(Entries taken from a collection)
__________________________________________________

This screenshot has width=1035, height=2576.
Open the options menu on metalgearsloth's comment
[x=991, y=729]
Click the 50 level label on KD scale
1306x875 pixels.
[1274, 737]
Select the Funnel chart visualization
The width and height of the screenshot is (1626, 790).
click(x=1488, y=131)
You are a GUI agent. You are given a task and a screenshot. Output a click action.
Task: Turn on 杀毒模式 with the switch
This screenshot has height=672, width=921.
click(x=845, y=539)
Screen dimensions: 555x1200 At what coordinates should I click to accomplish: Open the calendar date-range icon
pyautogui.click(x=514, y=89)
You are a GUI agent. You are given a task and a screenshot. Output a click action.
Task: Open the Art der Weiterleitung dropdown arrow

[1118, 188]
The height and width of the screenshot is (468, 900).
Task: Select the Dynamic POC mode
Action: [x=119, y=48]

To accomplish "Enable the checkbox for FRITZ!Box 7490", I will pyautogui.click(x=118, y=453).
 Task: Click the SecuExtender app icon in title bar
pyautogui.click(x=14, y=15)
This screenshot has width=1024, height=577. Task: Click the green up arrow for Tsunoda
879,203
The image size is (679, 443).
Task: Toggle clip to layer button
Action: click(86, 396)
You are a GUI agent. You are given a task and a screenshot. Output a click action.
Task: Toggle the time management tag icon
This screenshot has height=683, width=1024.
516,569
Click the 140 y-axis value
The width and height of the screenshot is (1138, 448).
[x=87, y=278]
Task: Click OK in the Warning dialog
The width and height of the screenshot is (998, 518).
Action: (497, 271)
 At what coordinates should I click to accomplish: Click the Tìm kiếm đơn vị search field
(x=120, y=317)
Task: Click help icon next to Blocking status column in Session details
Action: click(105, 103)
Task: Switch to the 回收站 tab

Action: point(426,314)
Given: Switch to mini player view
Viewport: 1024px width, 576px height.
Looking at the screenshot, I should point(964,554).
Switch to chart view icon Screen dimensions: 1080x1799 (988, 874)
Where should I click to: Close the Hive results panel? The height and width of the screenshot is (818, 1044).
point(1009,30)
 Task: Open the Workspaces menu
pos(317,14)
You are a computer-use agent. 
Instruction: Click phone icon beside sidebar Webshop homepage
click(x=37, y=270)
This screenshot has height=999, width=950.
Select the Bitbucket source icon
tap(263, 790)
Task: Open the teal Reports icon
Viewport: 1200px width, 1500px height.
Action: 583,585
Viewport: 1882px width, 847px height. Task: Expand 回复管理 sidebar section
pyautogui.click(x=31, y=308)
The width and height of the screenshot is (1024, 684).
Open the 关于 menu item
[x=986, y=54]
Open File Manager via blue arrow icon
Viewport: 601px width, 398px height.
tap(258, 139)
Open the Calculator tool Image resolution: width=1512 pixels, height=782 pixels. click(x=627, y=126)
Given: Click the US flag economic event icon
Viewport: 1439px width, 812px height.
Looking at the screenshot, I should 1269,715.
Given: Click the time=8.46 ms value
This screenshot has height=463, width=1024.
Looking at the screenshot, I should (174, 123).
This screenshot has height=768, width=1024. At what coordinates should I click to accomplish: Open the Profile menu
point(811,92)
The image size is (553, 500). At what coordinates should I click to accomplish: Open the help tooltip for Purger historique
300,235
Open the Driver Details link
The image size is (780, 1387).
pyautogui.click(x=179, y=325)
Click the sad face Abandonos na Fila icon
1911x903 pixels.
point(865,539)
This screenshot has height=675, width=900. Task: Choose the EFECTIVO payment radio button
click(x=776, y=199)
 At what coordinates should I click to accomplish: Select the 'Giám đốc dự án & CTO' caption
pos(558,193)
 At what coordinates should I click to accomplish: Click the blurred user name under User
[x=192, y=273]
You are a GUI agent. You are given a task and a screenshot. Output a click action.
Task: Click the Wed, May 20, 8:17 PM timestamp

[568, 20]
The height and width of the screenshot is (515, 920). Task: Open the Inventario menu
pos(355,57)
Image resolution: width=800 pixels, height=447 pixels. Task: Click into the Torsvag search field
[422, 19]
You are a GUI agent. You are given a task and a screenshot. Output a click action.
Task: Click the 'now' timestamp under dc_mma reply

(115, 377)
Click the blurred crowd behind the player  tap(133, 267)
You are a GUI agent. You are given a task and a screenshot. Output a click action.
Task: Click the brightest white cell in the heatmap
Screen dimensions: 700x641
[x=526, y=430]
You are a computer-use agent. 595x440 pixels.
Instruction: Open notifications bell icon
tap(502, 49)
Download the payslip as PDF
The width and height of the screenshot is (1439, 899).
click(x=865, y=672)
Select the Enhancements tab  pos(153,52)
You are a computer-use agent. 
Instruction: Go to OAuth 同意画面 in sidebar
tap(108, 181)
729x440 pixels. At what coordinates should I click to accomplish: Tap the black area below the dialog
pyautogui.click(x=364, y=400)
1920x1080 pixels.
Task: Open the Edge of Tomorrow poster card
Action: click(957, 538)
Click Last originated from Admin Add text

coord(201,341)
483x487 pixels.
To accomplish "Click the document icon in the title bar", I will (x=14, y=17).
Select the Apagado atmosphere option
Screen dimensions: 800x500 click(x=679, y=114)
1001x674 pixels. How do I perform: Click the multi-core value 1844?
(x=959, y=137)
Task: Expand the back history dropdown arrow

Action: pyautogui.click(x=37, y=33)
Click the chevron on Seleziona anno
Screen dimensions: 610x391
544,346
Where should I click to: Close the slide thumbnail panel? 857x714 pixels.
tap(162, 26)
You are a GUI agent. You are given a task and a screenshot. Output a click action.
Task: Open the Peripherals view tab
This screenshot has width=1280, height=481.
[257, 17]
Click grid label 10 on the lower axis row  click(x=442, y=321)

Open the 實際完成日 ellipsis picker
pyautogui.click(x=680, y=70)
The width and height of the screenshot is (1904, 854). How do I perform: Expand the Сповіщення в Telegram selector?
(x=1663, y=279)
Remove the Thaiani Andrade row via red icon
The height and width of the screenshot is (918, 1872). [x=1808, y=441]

__________________________________________________

Show each line in the data where the string "axis" appears.

Click the 140 y-axis value
Click grid label 10 on the lower axis row  click(x=442, y=321)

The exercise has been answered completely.